© Jonathan Nackstrand, AFP
In 2021, companies worldwide spent $39.2 billion on cloud databases. But despite the growth, most organizations don’t have the majority of their corporate data in a modern data cloud warehouse.
Monte Carlo’s survey of more than 200 data professionals at Snowflake Summit 2022 found that less than 25 percent of business data resides in a cloud system. For proponents of cloud solutions, this means that companies are not realizing the flexibility, scalability and security advantages that cloud computing can offer.
Making changes means challenging those who prefer local data storage. For example, at Equifax, buggy code on a legacy server misjudged the creditworthiness of millions of customers.

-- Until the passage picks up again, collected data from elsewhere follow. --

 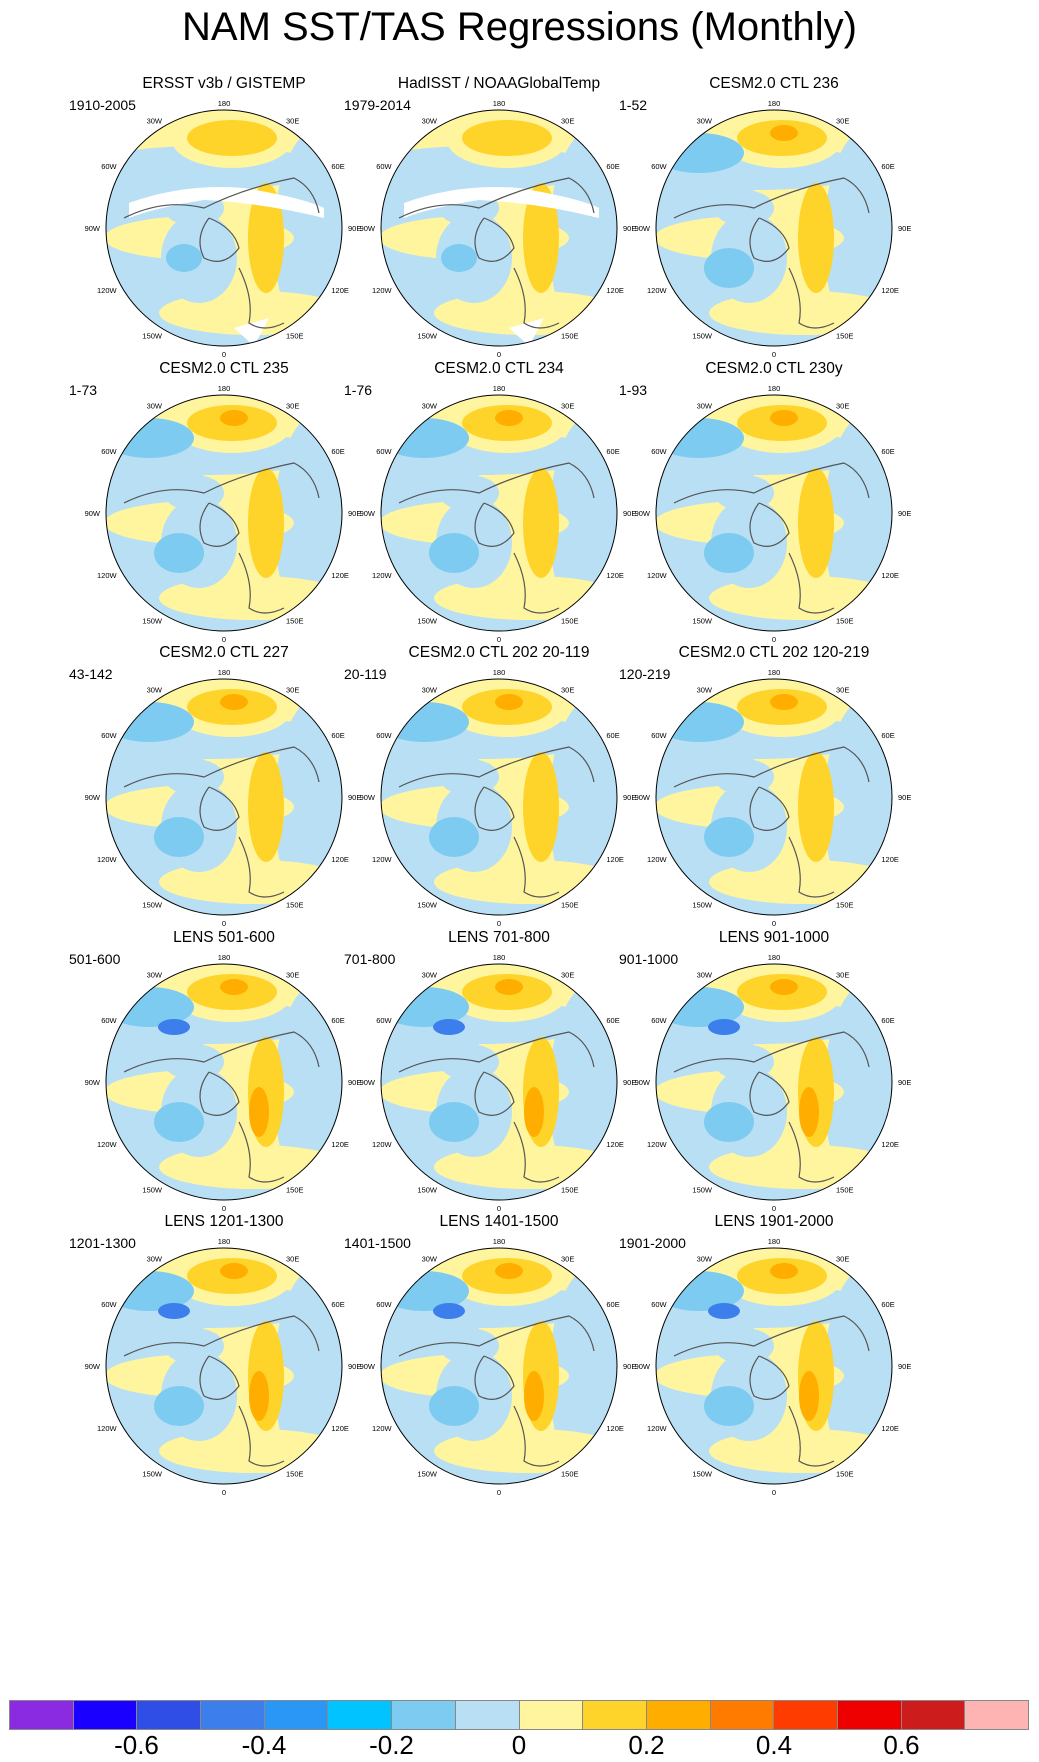 I want to click on panel-period: 701-800, so click(x=370, y=959).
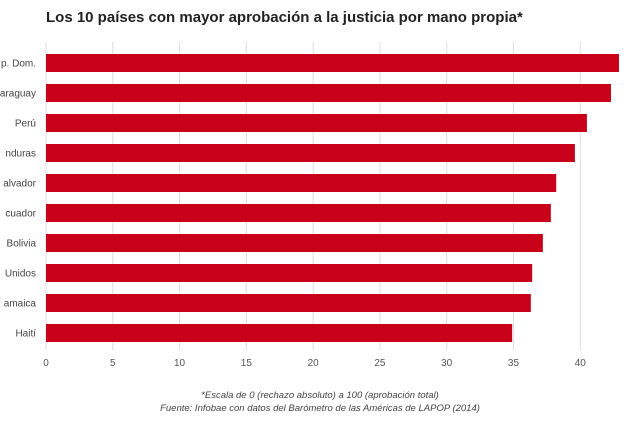 This screenshot has height=427, width=640. I want to click on category-label: Perú, so click(26, 124).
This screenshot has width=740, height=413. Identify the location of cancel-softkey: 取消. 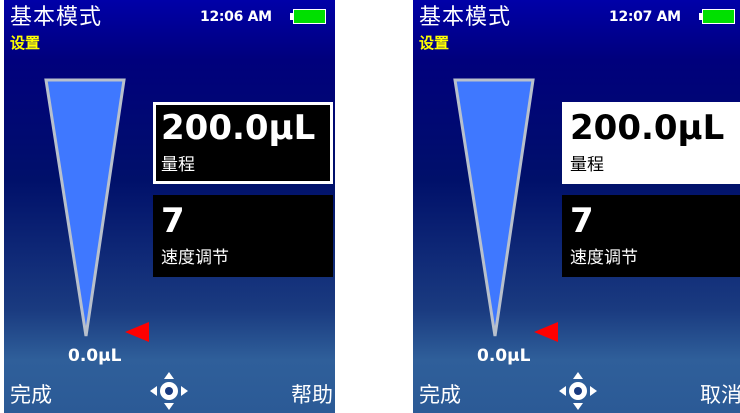
(720, 395).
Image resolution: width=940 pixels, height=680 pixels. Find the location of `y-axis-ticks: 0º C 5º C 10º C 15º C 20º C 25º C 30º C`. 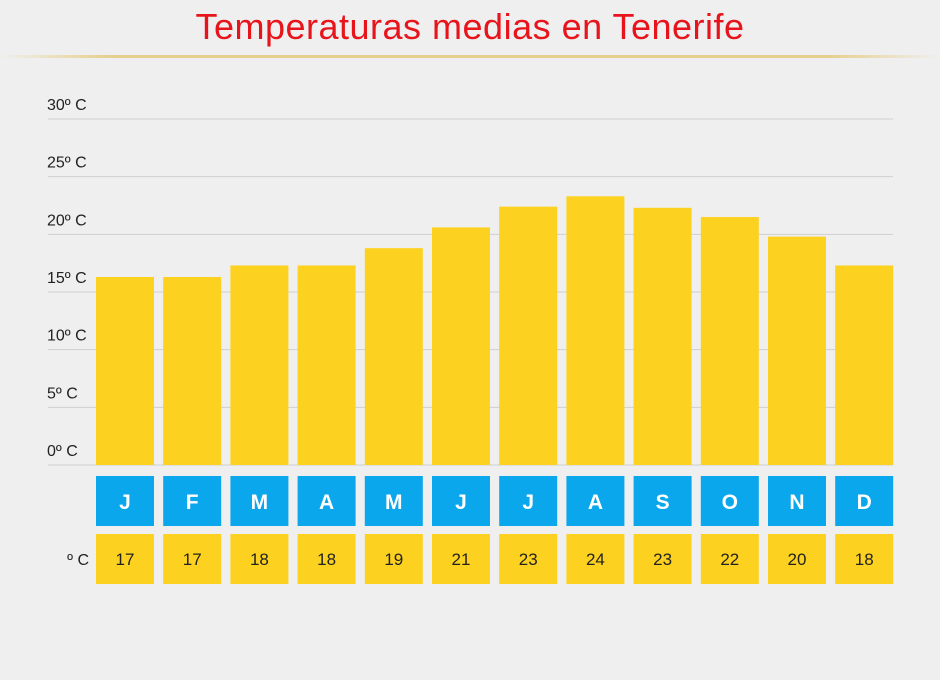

One of the proponents of the cloud is Lior Gavish, co-founder and CTO of Monte Carlo. Gavish looks at the key trends likely to impact the broader field of data engineering and analytics in 2023.
data contracts
According to Gavish, data contracts are designed to prevent data quality issues that arise upstream when data generation services change unexpectedly. As he notes: “Data contracts are very important in fashion. Why? Thanks to changes made by software engineers unknowingly branching out through updates that affect the downstream data pipeline, and the advent of data modeling, data engineers have the ability to deliver the data to the warehouse pre-modeled. 2023 will see broader adoption of data contracts as practitioners try to apply these frameworks.”
Monetization of data
This area is driven by economic pressures. Gavish notes, “During tough times, data teams are under more pressure than ever to align their efforts with the bottom line. Data monetization is a mechanism for data teams to tie directly to revenue. It also allows data insights and reports to be added to products, a differentiator in an increasingly competitive marketplace.”
infrastructure as code
A more recent service approach focuses on infrastructure. Gavish explains, “Modern data operations require hyper-scalable cloud infrastructures, but constantly deploying and maintaining these services can be tedious and time-consuming. Infrastructure as code enables data engineers to create a more seamless data pipeline infrastructure that’s easier to provision, deprovision, and change—critical when budgets are tight and staff numbers are limited.”
Data reliability engineering
Data must be reliable to meet business needs and keep customers on-site. Gavish says, “All too often, bad data is first discovered by downstream stakeholders in dashboards and reports, rather than in the pipeline—or even before it. Because data is seldom in its ideal, totally reliable state, data teams hire data reliability engineers to set up the tools (like data observation platforms and data testing) and processes (like CI/CD) to ensure that when problems arise, they are resolved quickly and the impact is felt are shared with those who need to know before your CFO finds out.”